Now, I knew that with my stats I needed a backup, but I thought that Away 2 would give me a shot for sure. All the residents and attendings liked me, my clinical comments were stellar, and the rotation coordinator said I had one of the highest clinical scores of any of the students they have ever had there (quite possibly due to the fact that it was my 3rd EM rotation in a row). I knew I wasn't a shoe-in, but I thought I had a good shot.
I spent most of Friday in a very depressed state and had no energy to do anything, but after talking with my Dean and a counselor, I felt better and have been keeping myself busy to try and move forward and not dwell on the past. I know I'm lucky to have a position for next year as there are thousands in a similar spot with no concrete plans for the next year.

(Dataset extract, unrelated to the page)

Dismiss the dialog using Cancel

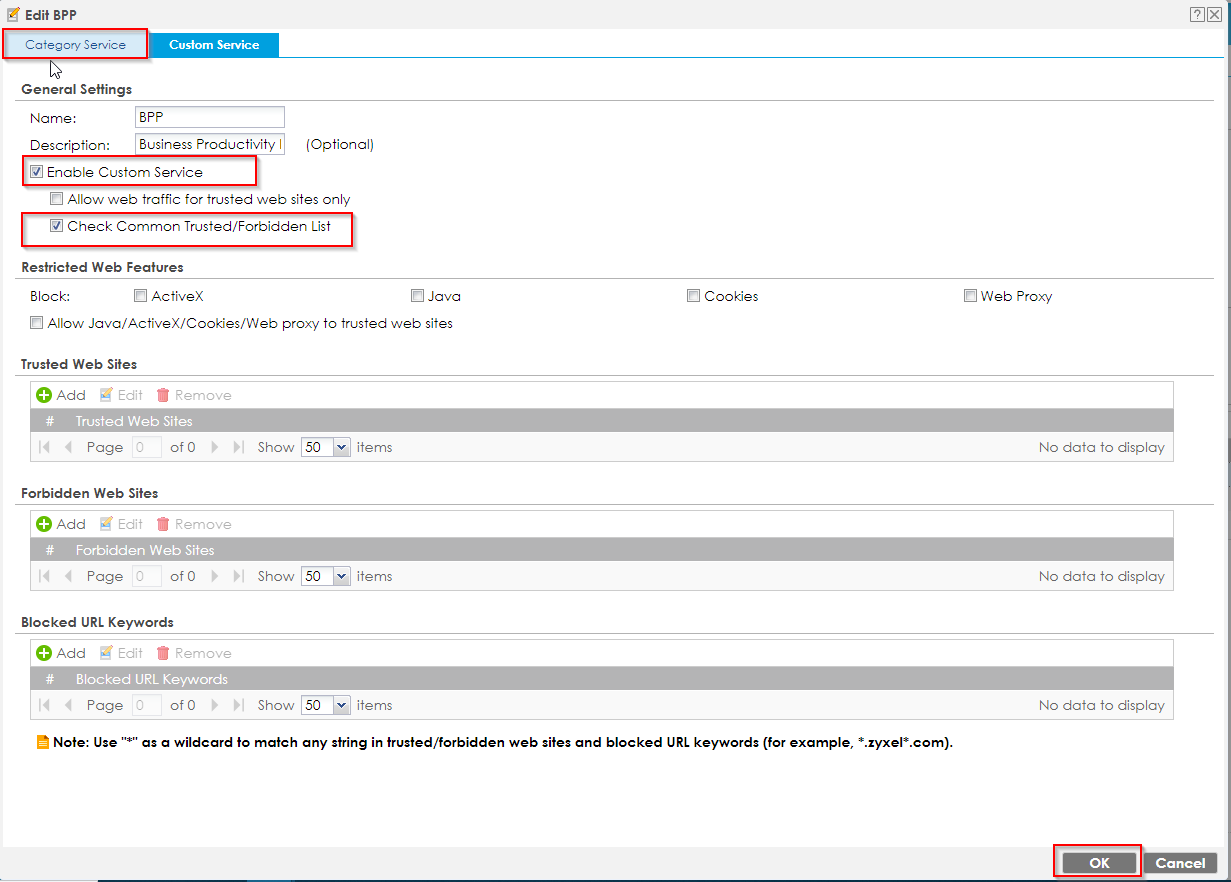(x=1180, y=861)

My question is this: I'm not ready to give up my dreams of being an EM physician, but I don't know what paths there are going forward for me. No matter what, I have to complete my PGY-1 year in FM so all of the following options are based on that, but I'm hoping that you guys can weigh in on which option(s) are better and make suggestions for any other options that might be out there for me:
Option 1: Re-apply for the match in 6 months
Essentially, start PGY-1 year in FM in July 2016, and try to get a PGY-1 position in EM in July 2017. The issue with this is other than killing it and getting a really good letter from my PD in FM, I don't have much more to offer. Of course the blemishes on my record of my Step Scores can't be changed anyways so there's not much I can do to improve my application unless you guys see something I don't.
Option 2: Re-apply for the match in a year and 6 months.

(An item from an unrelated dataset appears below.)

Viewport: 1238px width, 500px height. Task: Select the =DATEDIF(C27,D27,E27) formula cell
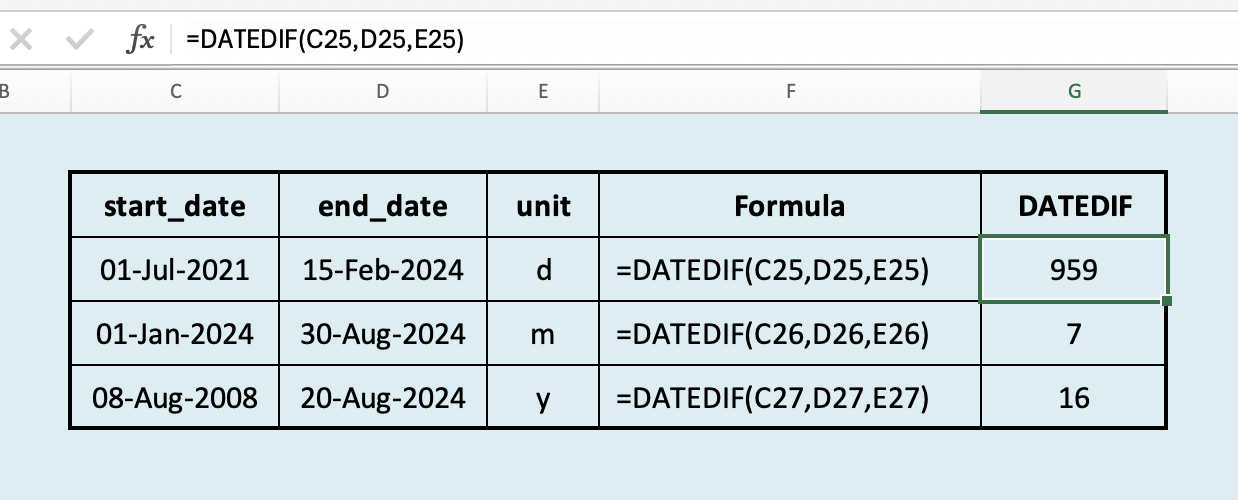coord(790,397)
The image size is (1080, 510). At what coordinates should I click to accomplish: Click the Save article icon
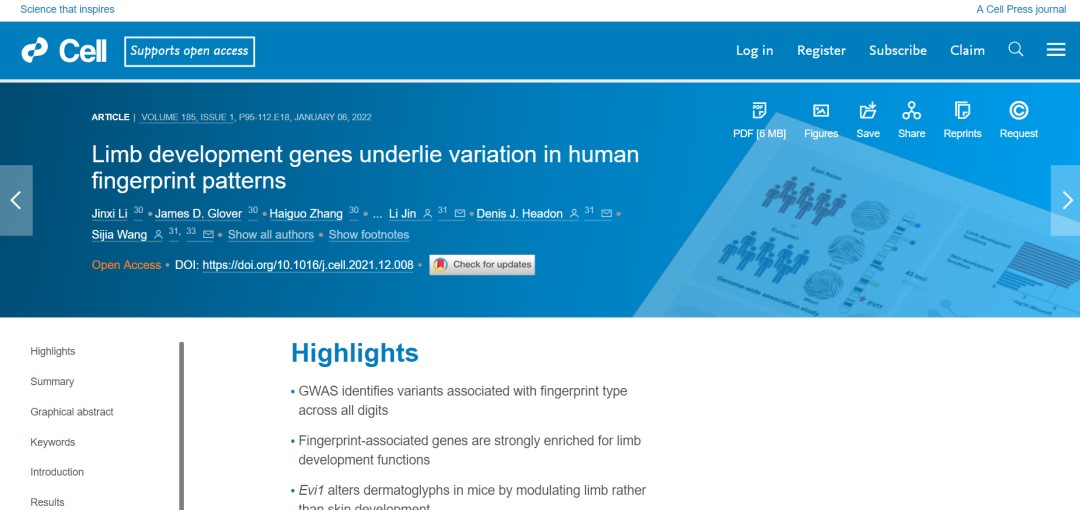868,111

Finish PGY-1 in FM, start PGY-2, and try to match to a spot in EM in July 2018. Same issues as Option 1 except I now have more experience under my belt.

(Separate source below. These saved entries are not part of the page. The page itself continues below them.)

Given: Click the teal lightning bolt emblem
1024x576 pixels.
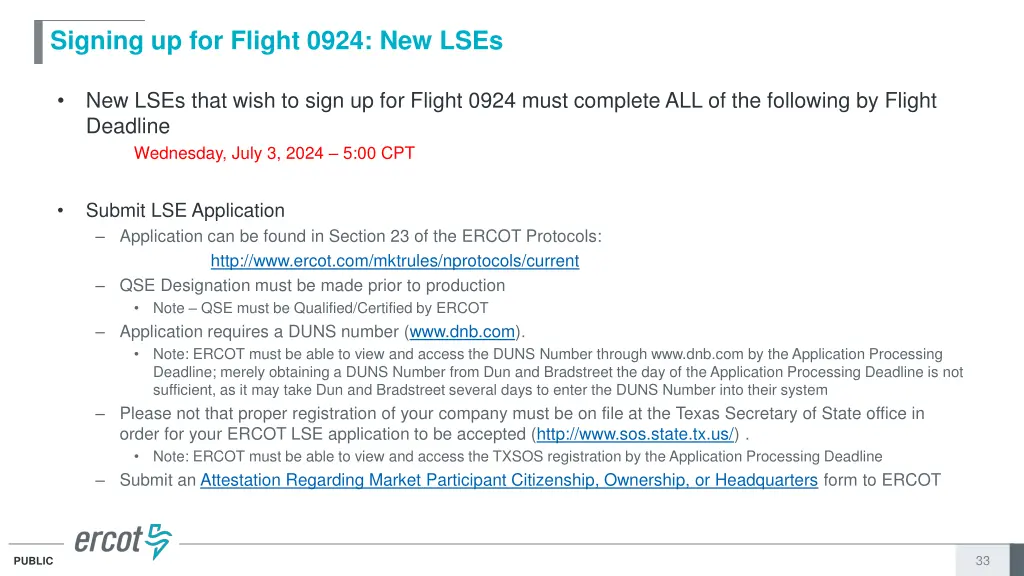Looking at the screenshot, I should coord(158,541).
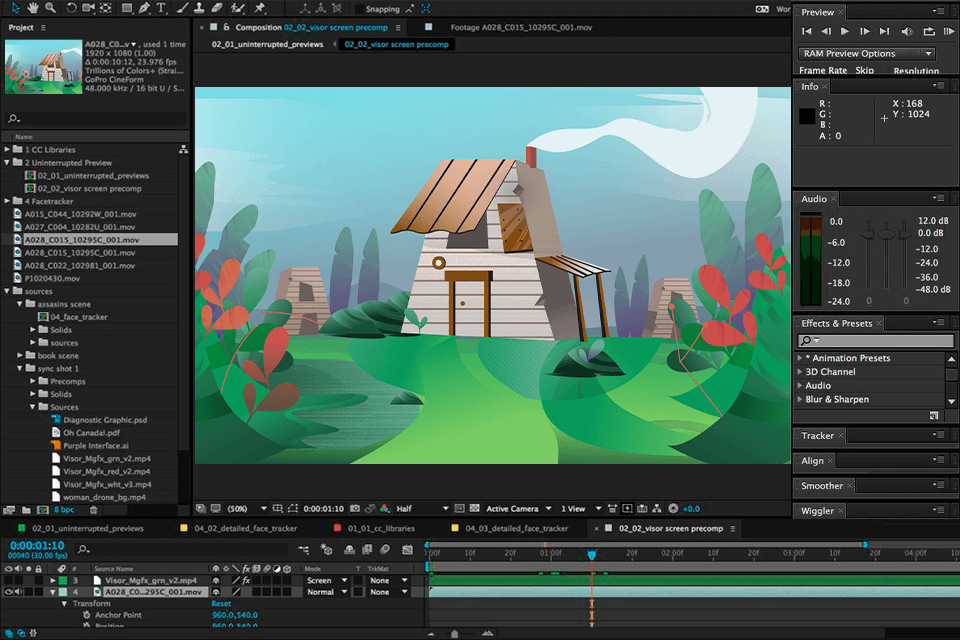The image size is (960, 640).
Task: Select the Hand tool
Action: (33, 8)

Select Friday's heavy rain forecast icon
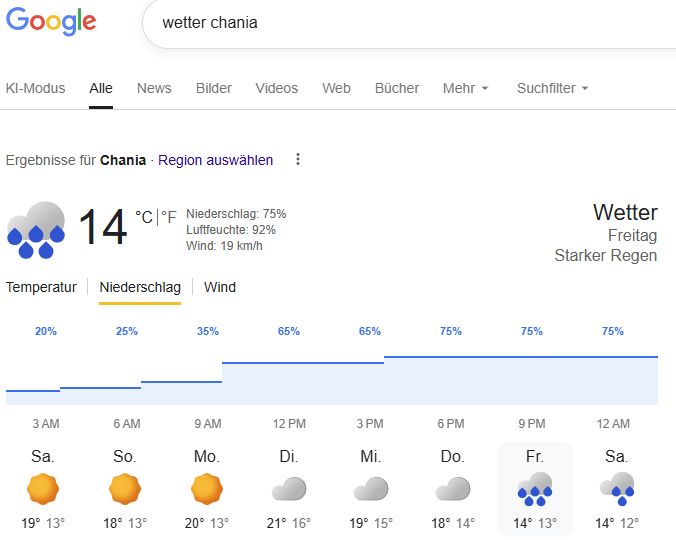535,489
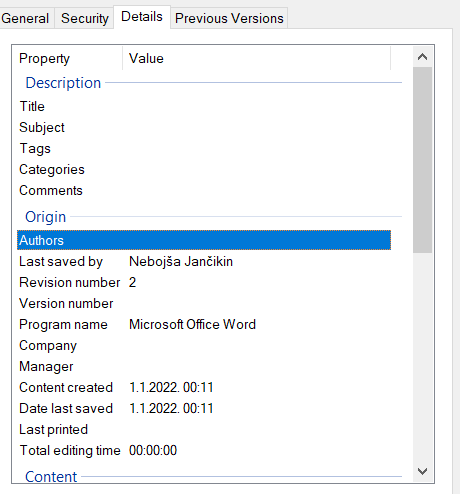Select the Content created date row

204,387
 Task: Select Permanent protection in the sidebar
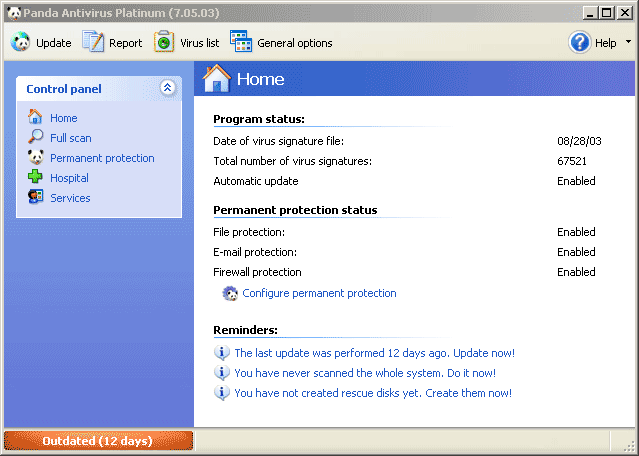pos(102,158)
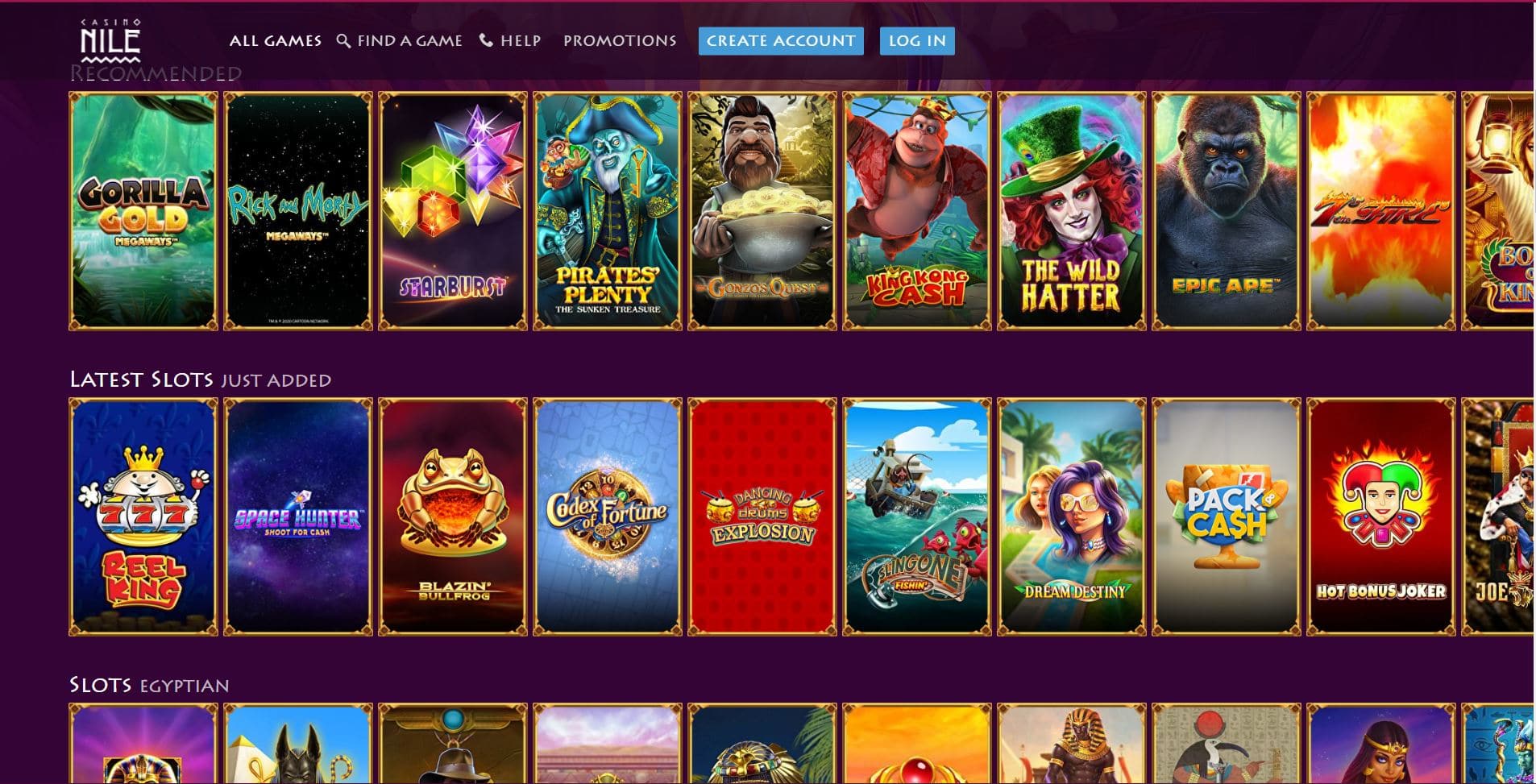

Option 3: Finish my FM residency, and apply to EM as a second residency.
Not sure how much weight the PDs put into someone wanting to do a second residency and once again, my step scores won't change but I'll be further out from them?
Option 4: Work in outlying ERs as an FM grad for a few years, then re-apply to EM residencies.
Not sure how PDs feel about someone already having had some ER experience as an ER Attending but FM trained. I could even do some EMS medical direction in the meantime to boost my resume (something I wanted to do with an EM residency anyways).
Option 5: Give up on the EM residency. Work at an outlying ER as a FM trained physician and pick up EMS medical direction for some smaller FDs.
This is the ultimate fallback plan for me. I would never be able to work in the city, and in a decade or so when there's enough EM trained physicians to go around, probably not even in a suburb of a big city at a community hospital, but at least I'd get to do what I want to do with my life. And the reality is that in my career, we'll probably never have enough EM trained physicians to staff all the rural ERs.
Option 6: ???
I'm hoping that you all on here can give me some guidance as to what to do next. Part of the reason I am so upset is that I just don't know where to go from here. Certainly the dream can't have ended on Friday, but it sure does feel like it's a thousand miles further away than it was before.
Thanks for any advice you guys can offer.